- Extrait du texte
Elle naît perpendiculairement à la grande-rue Nazareth, à l'extrémité sud-ouest du carrefour que ces deux rues forment avec la rue de la Pleau, la rue Mage et la rue Perchepinte, qui porta autrefois le nom de place Perchepinte. Longue de 168 mètres, elle reste relativement étroite, sa largeur ne dépasse pas 4 mètres. Elle s'oriente vers le sud-est, donne naissance à la rue Caminade, puis reçoit la rue de la Trilhe, avant de se terminer au croisement de la rue Escoussières-Montgaillard.

- Jeu de données
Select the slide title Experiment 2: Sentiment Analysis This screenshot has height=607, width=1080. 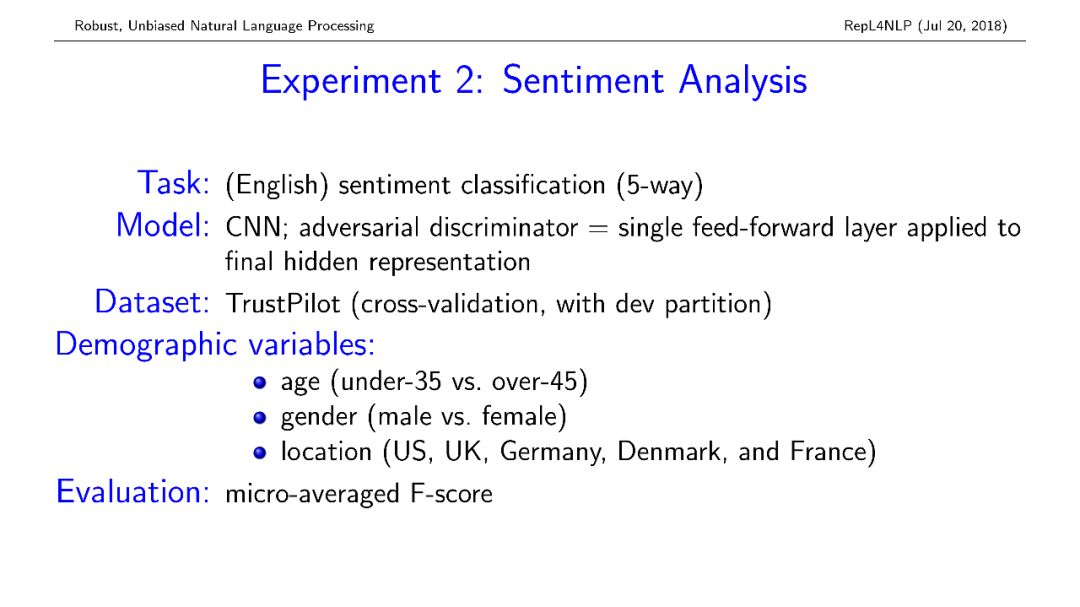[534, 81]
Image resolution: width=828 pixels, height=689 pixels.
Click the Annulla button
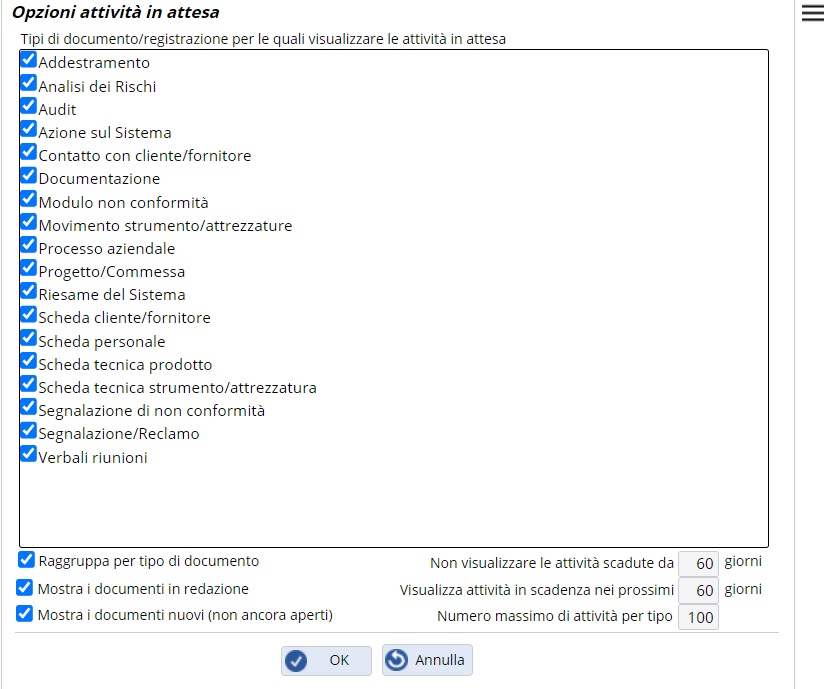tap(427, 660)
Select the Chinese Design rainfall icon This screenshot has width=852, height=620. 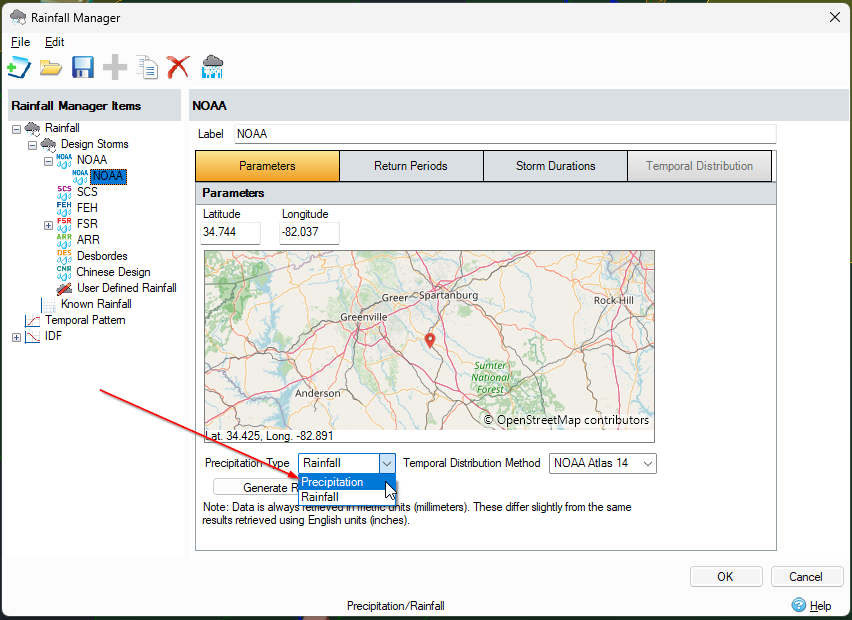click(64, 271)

- Consignes
D'après l'extrait, quelle largeur maximale la rue décrite atteint-elle ?

- Solution proposée
Sa largeur ne dépasse pas 4 mètres.